◆ **TASK**: Copy out the data exactly, leaving the pictures behind.

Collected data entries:
►
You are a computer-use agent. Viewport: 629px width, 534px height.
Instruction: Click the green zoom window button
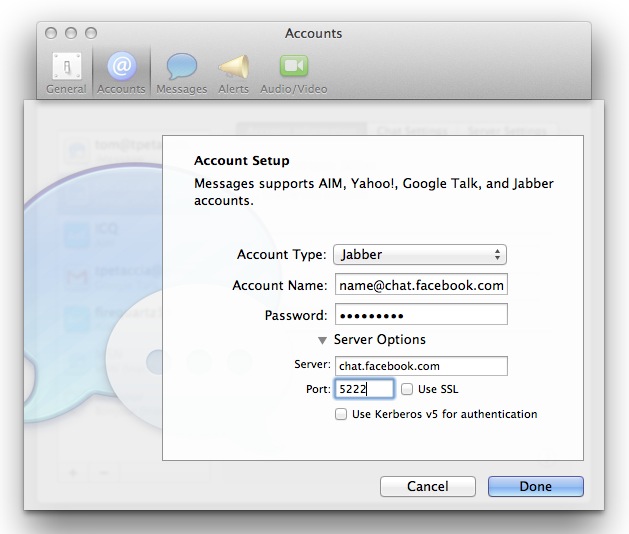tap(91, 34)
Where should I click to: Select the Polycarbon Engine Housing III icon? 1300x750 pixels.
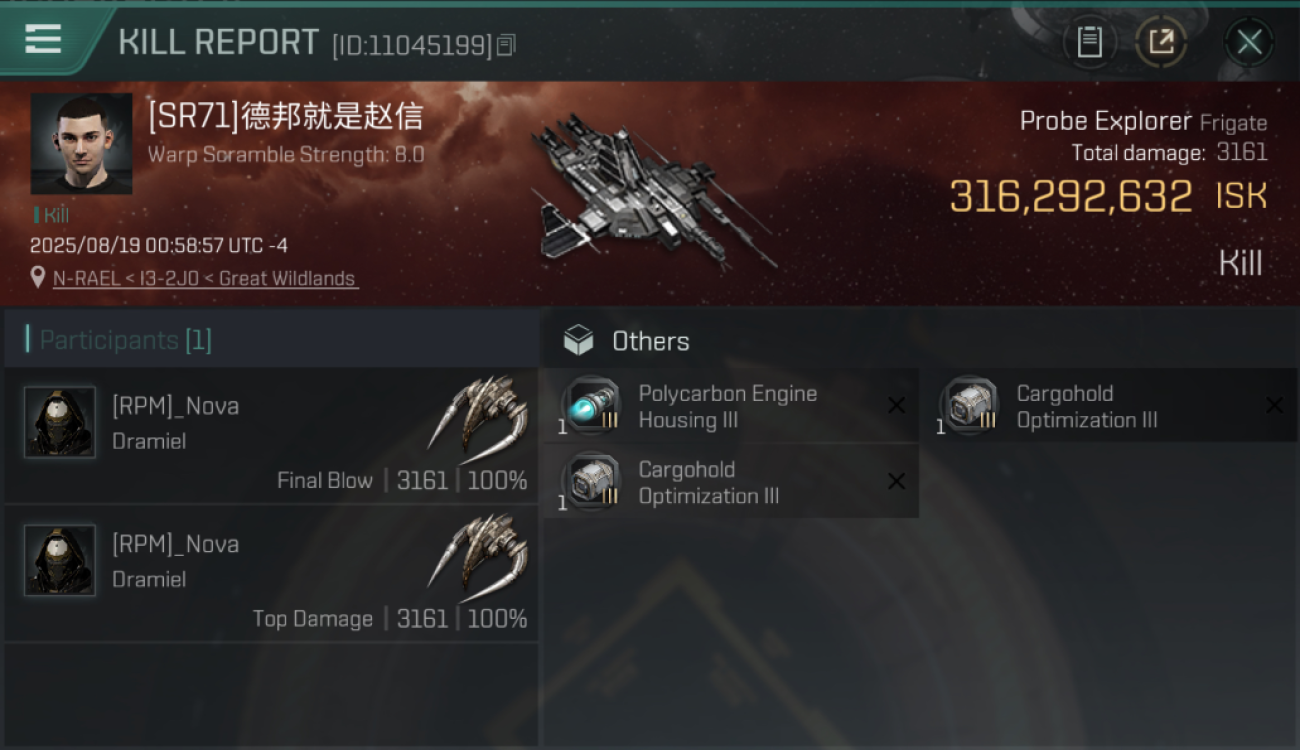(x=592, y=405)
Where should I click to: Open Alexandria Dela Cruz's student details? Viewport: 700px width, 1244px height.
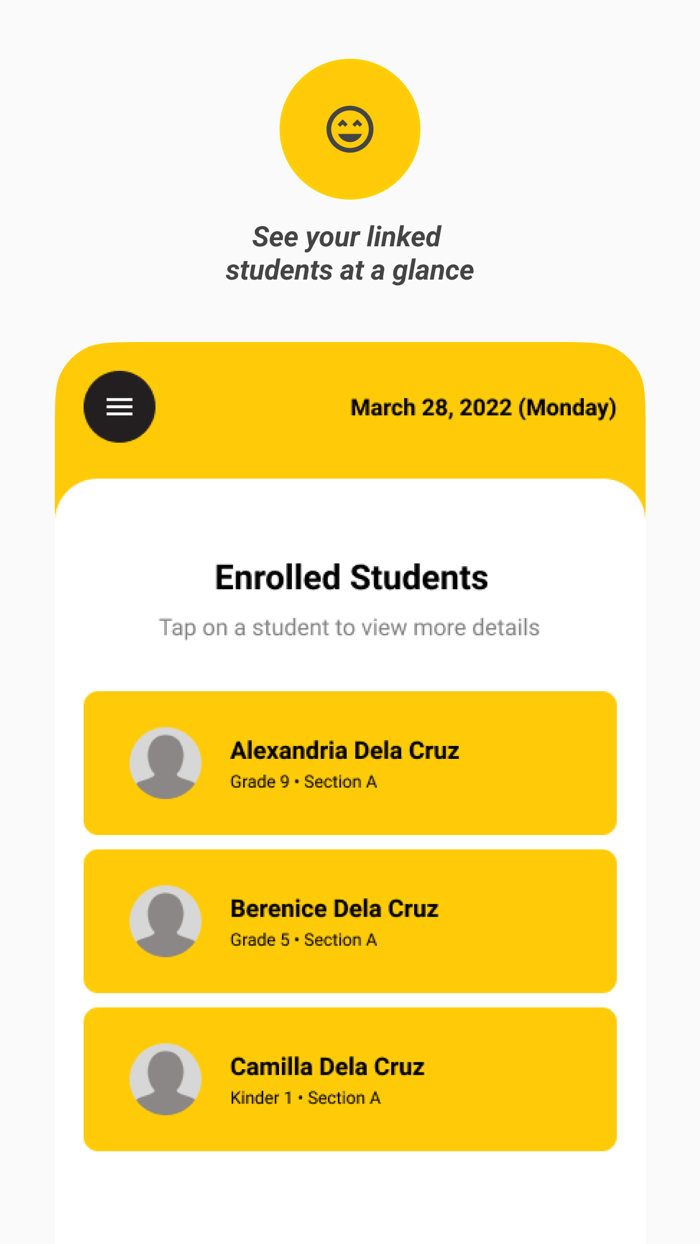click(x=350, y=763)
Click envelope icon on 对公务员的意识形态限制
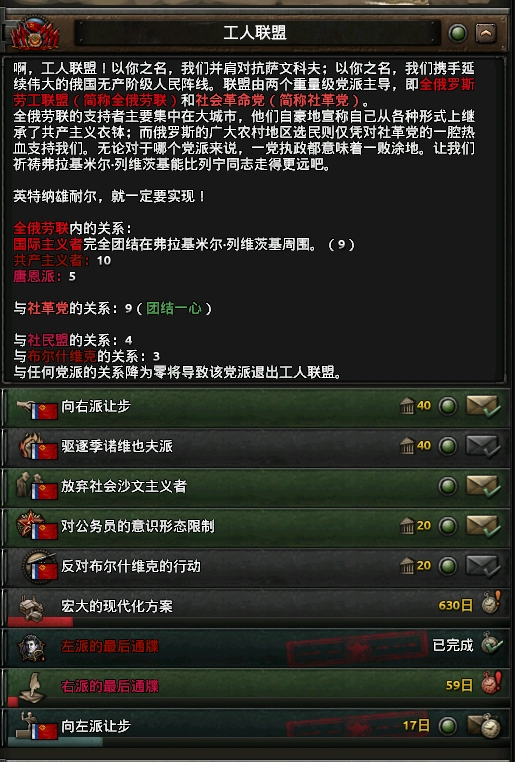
◄
◆ **SOLUTION FOR THIS PROBLEM**:
You are a computer-use agent. Viewport: 629px width, 534px height.
Instruction: Click the green zoom window button
tap(91, 34)
Where should I click to: Select the Polycarbon Engine Housing III icon? 1300x750 pixels.
(x=592, y=405)
Where should I click to: Open Alexandria Dela Cruz's student details? Viewport: 700px width, 1244px height.
click(x=350, y=763)
Click envelope icon on 对公务员的意识形态限制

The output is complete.